The quarterly survey-which has been tracking trust across key financial
institutions for the last five years-expanded its scope for this 20th
report to include sentiment about the Federal Reserve, including
outgoing chai, Ben Bernanke. Co-author Paola Sapienza, the Merrill
Lynch Capital Markets Research professor of finance at the Kellogg
School of Management at Northwestern University reports, "We found
that 56 percent of respondents were favorable to Bernanke's performance
as chairman of the Federal Reserve-eight percent were very favorable, in
fact-while 17 percent were very unfavorable."
The survey was done at the end of September, just prior to President
Obama's nomination on October 9, 2013, of Janet Yellen to take over the
post. With Bernanke's term coming to a close, Zingales says, "We asked a
survey subset-727 respondents who said they're familiar with Fed
policy-about the most important characteristics a new Fed chairperson
should have. The two most important qualities they cited were
'Credibility' (42 percent of respondents) and the 'Ability to foresee
economic trends' (41 percent)."
While only one percent of respondents chose 'Honesty/Integrity' as
essential for the next leader of the Federal Reserve, Zingales points
out, "This doesn't necessarily mean the public doesn't value honesty.
But rather, in light of the jolts to the financial world in recent
years, people may feel that it's paramount that the next Fed chair be
credible and able to accurately predict economic trends."
Regarding broader impacts on the economy, Sapienza explains, "Within
this group familiar with Fed policies, 63 percent are concerned that
current Fed strategy will lead to higher inflation, while 30 percent do
not share that concern." When asked about Fed performance in regulating
banks, Sapienza says that within this same subset, "58 percent think the
Federal Reserve has been too lenient, 30 percent said it was just about
right, and the remaining 12 percent believe the Fed's been too tough."
The Chicago Booth/Kellogg School Financial Trust Index is a
quarterly measure of public opinion tracking attitudes toward financial
institutions-banks, credit unions, the stock market, mutual funds,
insurance companies and large corporations. The data provides a gauge of
how much trust Americans have in the places they can invest their money.

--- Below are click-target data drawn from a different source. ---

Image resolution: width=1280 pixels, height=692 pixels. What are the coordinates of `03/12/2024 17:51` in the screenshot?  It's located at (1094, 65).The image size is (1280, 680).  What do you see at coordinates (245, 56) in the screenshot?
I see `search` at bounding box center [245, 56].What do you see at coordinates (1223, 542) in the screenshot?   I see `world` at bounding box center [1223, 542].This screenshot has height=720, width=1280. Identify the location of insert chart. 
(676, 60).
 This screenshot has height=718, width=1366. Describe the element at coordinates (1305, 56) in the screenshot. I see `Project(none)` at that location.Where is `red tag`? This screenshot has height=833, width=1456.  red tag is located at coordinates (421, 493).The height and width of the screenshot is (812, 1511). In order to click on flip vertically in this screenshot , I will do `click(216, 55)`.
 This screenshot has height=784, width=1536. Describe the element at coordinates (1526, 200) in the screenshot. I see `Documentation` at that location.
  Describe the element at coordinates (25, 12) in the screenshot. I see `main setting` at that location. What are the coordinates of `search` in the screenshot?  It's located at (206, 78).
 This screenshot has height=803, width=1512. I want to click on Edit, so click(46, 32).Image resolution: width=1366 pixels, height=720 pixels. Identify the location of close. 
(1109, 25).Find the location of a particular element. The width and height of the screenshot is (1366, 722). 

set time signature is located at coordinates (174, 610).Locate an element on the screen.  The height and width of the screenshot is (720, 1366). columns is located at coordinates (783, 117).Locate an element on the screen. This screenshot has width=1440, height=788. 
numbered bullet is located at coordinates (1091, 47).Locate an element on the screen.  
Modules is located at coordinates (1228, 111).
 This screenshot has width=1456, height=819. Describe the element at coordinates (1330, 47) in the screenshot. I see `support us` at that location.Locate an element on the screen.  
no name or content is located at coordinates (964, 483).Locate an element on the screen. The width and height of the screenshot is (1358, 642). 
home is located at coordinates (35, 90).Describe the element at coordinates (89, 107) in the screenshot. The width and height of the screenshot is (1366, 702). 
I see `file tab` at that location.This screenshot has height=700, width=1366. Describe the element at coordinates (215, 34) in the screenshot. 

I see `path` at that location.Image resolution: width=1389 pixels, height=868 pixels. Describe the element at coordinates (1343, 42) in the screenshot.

ABOUT THE SURVEY: The survey was conducted for the Financial
Trust Index by Social Science Research Solutions (www.ssrs.com),
an independent research company, from September 19, 2013 to September
26, 2013, via telephone. A total of 1,027 individuals who make household
financial decisions were interviewed, with a margin of error for total
respondents of +/-3.46 % at the 95% confidence level.